Your task =
Wherever the string "will" shows up in the records below, return that line.

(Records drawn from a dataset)

*** Block opens ***

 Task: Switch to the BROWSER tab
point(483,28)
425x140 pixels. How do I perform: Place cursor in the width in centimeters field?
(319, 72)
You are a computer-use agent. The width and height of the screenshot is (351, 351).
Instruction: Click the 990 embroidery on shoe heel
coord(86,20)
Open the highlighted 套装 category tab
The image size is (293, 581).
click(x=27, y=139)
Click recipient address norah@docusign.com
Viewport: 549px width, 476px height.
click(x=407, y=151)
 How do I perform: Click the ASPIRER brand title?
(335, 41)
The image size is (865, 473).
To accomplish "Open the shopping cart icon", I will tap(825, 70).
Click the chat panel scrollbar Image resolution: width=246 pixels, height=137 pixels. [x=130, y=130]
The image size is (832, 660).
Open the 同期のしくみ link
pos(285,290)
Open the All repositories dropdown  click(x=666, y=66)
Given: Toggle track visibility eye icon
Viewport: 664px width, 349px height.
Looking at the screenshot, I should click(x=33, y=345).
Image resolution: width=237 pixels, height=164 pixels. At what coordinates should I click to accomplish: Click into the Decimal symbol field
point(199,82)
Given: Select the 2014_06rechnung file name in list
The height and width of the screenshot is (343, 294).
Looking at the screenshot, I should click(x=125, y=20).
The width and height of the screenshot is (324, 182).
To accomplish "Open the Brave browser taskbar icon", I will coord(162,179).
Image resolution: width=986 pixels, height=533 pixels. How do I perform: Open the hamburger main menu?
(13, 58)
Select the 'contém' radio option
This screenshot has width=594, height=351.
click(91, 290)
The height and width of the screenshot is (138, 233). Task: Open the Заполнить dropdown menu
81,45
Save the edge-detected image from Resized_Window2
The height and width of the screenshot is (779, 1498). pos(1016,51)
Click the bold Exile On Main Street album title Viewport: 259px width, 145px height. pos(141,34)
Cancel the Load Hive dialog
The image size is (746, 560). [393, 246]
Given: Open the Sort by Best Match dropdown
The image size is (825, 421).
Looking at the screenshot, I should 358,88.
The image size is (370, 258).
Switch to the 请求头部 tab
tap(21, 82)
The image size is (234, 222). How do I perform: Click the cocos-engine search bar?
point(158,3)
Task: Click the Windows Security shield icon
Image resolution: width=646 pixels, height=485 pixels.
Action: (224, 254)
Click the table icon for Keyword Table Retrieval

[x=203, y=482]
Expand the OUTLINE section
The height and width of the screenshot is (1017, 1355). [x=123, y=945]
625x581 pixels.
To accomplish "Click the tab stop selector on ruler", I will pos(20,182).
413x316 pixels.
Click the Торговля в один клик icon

*** Block closes ***

Expected answer =
To accomplish "Open the shopping cart icon", I will tap(825, 70).
To accomplish "Open the Brave browser taskbar icon", I will coord(162,179).
To accomplish "Click the tab stop selector on ruler", I will pos(20,182).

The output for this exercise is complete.